**Exercise description**:
Arrange every line of the listing below as a Markdown table with the columns Row and Line. Number the rows in order, and leave out blank lines.
[Information shown start]
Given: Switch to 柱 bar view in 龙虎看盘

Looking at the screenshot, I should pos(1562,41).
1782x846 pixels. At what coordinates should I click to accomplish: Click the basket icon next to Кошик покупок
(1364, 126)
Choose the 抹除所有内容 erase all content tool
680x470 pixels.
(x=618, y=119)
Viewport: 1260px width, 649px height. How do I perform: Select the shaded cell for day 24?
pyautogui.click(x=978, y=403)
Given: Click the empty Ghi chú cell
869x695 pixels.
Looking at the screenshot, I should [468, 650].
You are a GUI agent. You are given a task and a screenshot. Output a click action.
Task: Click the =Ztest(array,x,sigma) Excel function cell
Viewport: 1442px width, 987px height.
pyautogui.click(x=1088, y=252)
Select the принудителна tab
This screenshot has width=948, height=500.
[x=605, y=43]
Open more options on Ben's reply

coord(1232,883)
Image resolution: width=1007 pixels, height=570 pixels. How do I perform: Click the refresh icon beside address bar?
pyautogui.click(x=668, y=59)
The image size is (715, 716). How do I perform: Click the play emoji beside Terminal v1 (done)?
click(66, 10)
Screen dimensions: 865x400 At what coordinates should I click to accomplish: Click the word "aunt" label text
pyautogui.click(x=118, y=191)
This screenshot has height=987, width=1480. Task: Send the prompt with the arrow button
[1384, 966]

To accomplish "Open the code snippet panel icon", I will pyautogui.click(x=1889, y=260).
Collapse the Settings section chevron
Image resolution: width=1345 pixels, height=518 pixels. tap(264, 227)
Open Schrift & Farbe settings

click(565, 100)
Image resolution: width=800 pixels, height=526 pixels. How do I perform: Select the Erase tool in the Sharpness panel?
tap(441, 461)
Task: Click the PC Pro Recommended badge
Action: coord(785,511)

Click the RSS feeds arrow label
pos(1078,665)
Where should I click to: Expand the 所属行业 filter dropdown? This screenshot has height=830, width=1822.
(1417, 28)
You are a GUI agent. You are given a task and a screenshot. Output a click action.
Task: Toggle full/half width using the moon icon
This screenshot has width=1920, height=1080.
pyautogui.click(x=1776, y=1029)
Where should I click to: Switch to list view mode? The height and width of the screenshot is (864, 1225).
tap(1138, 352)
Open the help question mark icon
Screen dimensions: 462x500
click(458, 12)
[Information shown end]
**Expected answer**:
| Row | Line |
|---|---|
| 1 | Given: Switch to 柱 bar view in 龙虎看盘 |
| 2 | Looking at the screenshot, I should pos(1562,41). |
| 3 | 1782x846 pixels. At what coordinates should I click to accomplish: Click the basket icon next to Кошик покупок |
| 4 | (1364, 126) |
| 5 | Choose the 抹除所有内容 erase all content tool |
| 6 | 680x470 pixels. |
| 7 | (x=618, y=119) |
| 8 | Viewport: 1260px width, 649px height. How do I perform: Select the shaded cell for day 24? |
| 9 | pyautogui.click(x=978, y=403) |
| 10 | Given: Click the empty Ghi chú cell |
| 11 | 869x695 pixels. |
| 12 | Looking at the screenshot, I should [468, 650]. |
| 13 | You are a GUI agent. You are given a task and a screenshot. Output a click action. |
| 14 | Task: Click the =Ztest(array,x,sigma) Excel function cell |
| 15 | Viewport: 1442px width, 987px height. |
| 16 | pyautogui.click(x=1088, y=252) |
| 17 | Select the принудителна tab |
| 18 | This screenshot has width=948, height=500. |
| 19 | [x=605, y=43] |
| 20 | Open more options on Ben's reply |
| 21 | coord(1232,883) |
| 22 | Image resolution: width=1007 pixels, height=570 pixels. How do I perform: Click the refresh icon beside address bar? |
| 23 | pyautogui.click(x=668, y=59) |
| 24 | The image size is (715, 716). How do I perform: Click the play emoji beside Terminal v1 (done)? |
| 25 | click(66, 10) |
| 26 | Screen dimensions: 865x400 At what coordinates should I click to accomplish: Click the word "aunt" label text |
| 27 | pyautogui.click(x=118, y=191) |
| 28 | This screenshot has height=987, width=1480. Task: Send the prompt with the arrow button |
| 29 | [1384, 966] |
| 30 | To accomplish "Open the code snippet panel icon", I will pyautogui.click(x=1889, y=260). |
| 31 | Collapse the Settings section chevron |
| 32 | Image resolution: width=1345 pixels, height=518 pixels. tap(264, 227) |
| 33 | Open Schrift & Farbe settings |
| 34 | click(565, 100) |
| 35 | Image resolution: width=800 pixels, height=526 pixels. How do I perform: Select the Erase tool in the Sharpness panel? |
| 36 | tap(441, 461) |
| 37 | Task: Click the PC Pro Recommended badge |
| 38 | Action: coord(785,511) |
| 39 | Click the RSS feeds arrow label |
| 40 | pos(1078,665) |
| 41 | Where should I click to: Expand the 所属行业 filter dropdown? This screenshot has height=830, width=1822. |
| 42 | (1417, 28) |
| 43 | You are a GUI agent. You are given a task and a screenshot. Output a click action. |
| 44 | Task: Toggle full/half width using the moon icon |
| 45 | This screenshot has width=1920, height=1080. |
| 46 | pyautogui.click(x=1776, y=1029) |
| 47 | Where should I click to: Switch to list view mode? The height and width of the screenshot is (864, 1225). |
| 48 | tap(1138, 352) |
| 49 | Open the help question mark icon |
| 50 | Screen dimensions: 462x500 |
| 51 | click(458, 12) |